Copy out the listing below so that each line matches exactly.

[[ MATERIAL PROVIDED, beginning ]]

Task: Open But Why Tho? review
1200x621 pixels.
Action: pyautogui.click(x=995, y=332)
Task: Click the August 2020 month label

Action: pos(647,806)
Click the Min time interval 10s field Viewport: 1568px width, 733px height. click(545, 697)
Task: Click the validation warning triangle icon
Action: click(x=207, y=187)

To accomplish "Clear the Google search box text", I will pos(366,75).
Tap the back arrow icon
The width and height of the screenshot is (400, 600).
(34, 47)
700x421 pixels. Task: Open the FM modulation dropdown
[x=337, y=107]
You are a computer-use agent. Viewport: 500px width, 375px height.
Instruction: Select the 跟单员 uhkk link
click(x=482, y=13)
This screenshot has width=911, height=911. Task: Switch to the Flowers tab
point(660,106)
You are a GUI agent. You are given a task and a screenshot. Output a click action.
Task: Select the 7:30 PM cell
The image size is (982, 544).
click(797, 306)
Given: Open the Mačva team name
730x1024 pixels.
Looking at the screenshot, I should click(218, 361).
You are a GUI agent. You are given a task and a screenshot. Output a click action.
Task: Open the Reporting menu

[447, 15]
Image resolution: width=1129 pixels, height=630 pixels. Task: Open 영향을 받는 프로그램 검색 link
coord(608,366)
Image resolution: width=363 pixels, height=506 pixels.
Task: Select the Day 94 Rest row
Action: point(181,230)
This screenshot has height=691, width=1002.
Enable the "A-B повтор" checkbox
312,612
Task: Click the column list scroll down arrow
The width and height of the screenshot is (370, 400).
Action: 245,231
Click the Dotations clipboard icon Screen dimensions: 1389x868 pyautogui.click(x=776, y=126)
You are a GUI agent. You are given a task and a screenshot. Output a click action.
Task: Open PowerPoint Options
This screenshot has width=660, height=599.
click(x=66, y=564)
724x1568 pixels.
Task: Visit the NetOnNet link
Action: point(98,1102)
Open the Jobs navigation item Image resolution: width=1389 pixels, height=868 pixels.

[[ MATERIAL PROVIDED, end ]]

▸ RESPONSE BOX:
Task: Open But Why Tho? review
1200x621 pixels.
Action: pyautogui.click(x=995, y=332)
Task: Click the August 2020 month label

Action: pos(647,806)
Click the Min time interval 10s field Viewport: 1568px width, 733px height. click(545, 697)
Task: Click the validation warning triangle icon
Action: click(x=207, y=187)

To accomplish "Clear the Google search box text", I will pos(366,75).
Tap the back arrow icon
The width and height of the screenshot is (400, 600).
(34, 47)
700x421 pixels. Task: Open the FM modulation dropdown
[x=337, y=107]
You are a computer-use agent. Viewport: 500px width, 375px height.
Instruction: Select the 跟单员 uhkk link
click(x=482, y=13)
This screenshot has width=911, height=911. Task: Switch to the Flowers tab
point(660,106)
You are a GUI agent. You are given a task and a screenshot. Output a click action.
Task: Select the 7:30 PM cell
The image size is (982, 544).
click(797, 306)
Given: Open the Mačva team name
730x1024 pixels.
Looking at the screenshot, I should click(218, 361).
You are a GUI agent. You are given a task and a screenshot. Output a click action.
Task: Open the Reporting menu

[447, 15]
Image resolution: width=1129 pixels, height=630 pixels. Task: Open 영향을 받는 프로그램 검색 link
coord(608,366)
Image resolution: width=363 pixels, height=506 pixels.
Task: Select the Day 94 Rest row
Action: point(181,230)
This screenshot has height=691, width=1002.
Enable the "A-B повтор" checkbox
312,612
Task: Click the column list scroll down arrow
The width and height of the screenshot is (370, 400).
Action: 245,231
Click the Dotations clipboard icon Screen dimensions: 1389x868 pyautogui.click(x=776, y=126)
You are a GUI agent. You are given a task and a screenshot. Output a click action.
Task: Open PowerPoint Options
This screenshot has width=660, height=599.
click(x=66, y=564)
724x1568 pixels.
Task: Visit the NetOnNet link
Action: point(98,1102)
Open the Jobs navigation item Image resolution: width=1389 pixels, height=868 pixels.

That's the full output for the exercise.